Le petit monde de Sadie a été construit autour du respect des règles - et se taire en faisait partie. «Il n'y avait ni amour ni soutien», dit-elle. 'Nous n'avions pas le sentiment que nous n'avions nulle part où aller pour dire quoi que ce soit.'
Alors elle ne l’a pas fait.
Même le jour où la police s’est présentée à sa porte pour interroger le père de Sadie, alors âgé de 12 ans, au sujet de ses allégations de maltraitance sur ses filles.
Même le jour où, près de deux ans plus tard, Abner a été condamné par un juge de la cour de circuit à seulement cinq ans de probation.

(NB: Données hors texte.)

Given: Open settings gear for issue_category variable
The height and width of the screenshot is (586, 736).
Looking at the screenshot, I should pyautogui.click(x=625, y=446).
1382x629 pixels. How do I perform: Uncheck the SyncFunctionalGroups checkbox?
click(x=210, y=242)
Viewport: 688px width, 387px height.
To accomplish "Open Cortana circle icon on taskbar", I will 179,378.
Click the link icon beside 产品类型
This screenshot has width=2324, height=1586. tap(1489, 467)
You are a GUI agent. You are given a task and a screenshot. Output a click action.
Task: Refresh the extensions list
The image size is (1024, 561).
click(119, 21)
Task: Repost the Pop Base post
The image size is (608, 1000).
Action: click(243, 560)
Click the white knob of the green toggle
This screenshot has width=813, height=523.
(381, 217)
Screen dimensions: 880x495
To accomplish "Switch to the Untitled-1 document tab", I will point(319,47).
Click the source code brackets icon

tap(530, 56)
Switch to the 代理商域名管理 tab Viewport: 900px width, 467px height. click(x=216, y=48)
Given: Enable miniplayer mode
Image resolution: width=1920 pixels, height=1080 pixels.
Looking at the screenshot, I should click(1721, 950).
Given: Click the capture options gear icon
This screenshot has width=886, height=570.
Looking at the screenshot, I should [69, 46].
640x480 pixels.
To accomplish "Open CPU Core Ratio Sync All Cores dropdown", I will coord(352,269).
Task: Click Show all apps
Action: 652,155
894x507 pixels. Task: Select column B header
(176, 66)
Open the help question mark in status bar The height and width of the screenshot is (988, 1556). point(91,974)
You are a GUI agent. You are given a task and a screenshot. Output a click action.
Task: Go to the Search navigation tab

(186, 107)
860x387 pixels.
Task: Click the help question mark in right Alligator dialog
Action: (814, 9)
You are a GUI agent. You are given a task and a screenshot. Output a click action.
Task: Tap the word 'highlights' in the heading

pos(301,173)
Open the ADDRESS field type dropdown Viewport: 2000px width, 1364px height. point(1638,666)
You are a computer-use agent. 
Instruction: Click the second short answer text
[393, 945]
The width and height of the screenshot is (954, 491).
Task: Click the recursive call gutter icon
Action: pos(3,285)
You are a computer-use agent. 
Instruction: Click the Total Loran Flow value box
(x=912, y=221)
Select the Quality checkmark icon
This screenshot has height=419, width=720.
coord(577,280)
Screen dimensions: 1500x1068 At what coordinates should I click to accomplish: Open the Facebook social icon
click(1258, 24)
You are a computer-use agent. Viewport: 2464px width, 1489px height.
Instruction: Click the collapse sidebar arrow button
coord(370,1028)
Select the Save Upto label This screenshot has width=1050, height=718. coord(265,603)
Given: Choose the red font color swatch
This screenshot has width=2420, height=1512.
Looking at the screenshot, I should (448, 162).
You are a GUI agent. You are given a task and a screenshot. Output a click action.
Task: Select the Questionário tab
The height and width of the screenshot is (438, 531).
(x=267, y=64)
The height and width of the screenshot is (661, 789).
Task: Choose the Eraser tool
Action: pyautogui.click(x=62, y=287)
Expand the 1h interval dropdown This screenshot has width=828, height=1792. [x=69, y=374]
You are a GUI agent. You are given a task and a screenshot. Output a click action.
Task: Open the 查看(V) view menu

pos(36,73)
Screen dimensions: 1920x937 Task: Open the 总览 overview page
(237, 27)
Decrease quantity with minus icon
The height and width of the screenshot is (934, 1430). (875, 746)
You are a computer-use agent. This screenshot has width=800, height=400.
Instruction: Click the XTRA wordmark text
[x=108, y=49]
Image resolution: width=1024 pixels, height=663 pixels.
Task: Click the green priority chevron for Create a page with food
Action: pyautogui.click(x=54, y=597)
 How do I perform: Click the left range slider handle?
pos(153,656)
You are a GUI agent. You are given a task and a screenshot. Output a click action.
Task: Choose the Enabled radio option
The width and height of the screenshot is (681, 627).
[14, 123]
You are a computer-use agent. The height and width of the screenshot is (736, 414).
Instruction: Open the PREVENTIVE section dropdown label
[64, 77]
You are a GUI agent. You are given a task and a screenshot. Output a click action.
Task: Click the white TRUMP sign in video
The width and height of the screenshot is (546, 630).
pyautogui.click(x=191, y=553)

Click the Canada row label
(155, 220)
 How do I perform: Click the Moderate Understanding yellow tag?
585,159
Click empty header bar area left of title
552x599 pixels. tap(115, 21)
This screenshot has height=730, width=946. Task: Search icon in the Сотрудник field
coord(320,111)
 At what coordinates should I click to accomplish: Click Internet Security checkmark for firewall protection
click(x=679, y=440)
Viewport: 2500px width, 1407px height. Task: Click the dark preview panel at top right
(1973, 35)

Et même le jour où, à 14 ans, elle dit avoir été coincée dans le garde-manger par un de ses frères et violée sur l'évier, puis elle a ressenti un jaillissement et a vu du sang couler sur sa jambe, et nettoyée seule pendant qu'il s'éloignait , et a délicatement placé ses sous-vêtements dans un seau d'eau froide avant de retourner à ses corvées. Un ami l'a aidée à réaliser des années plus tard: lors d'un viol, elle avait probablement fait une fausse couche.
AlamyIl n'y a pas qu'une seule raison à la crise des abus sexuels dans le pays amish. Au lieu de cela, il y a une tempête parfaite de facteurs: un mode de vie patriarcal et isolé dans lequel les victimes sont peu exposées à la police, aux entraîneurs ou à toute autre personne qui pourrait les aider; un système éducatif qui se termine à la huitième année et n'enseigne pas aux enfants le sexe ou leur corps; une culture de la honte et du blâme des victimes; un accès limité à la technologie qui permet la communication ou une conscience sociale plus large; et une religion qui donne la priorité à la repentance et au pardon par rapport à la punition ou à la réhabilitation. Les dirigeants amish ont également tendance à se méfier des forces de l'ordre, préférant gérer les différends par eux-mêmes.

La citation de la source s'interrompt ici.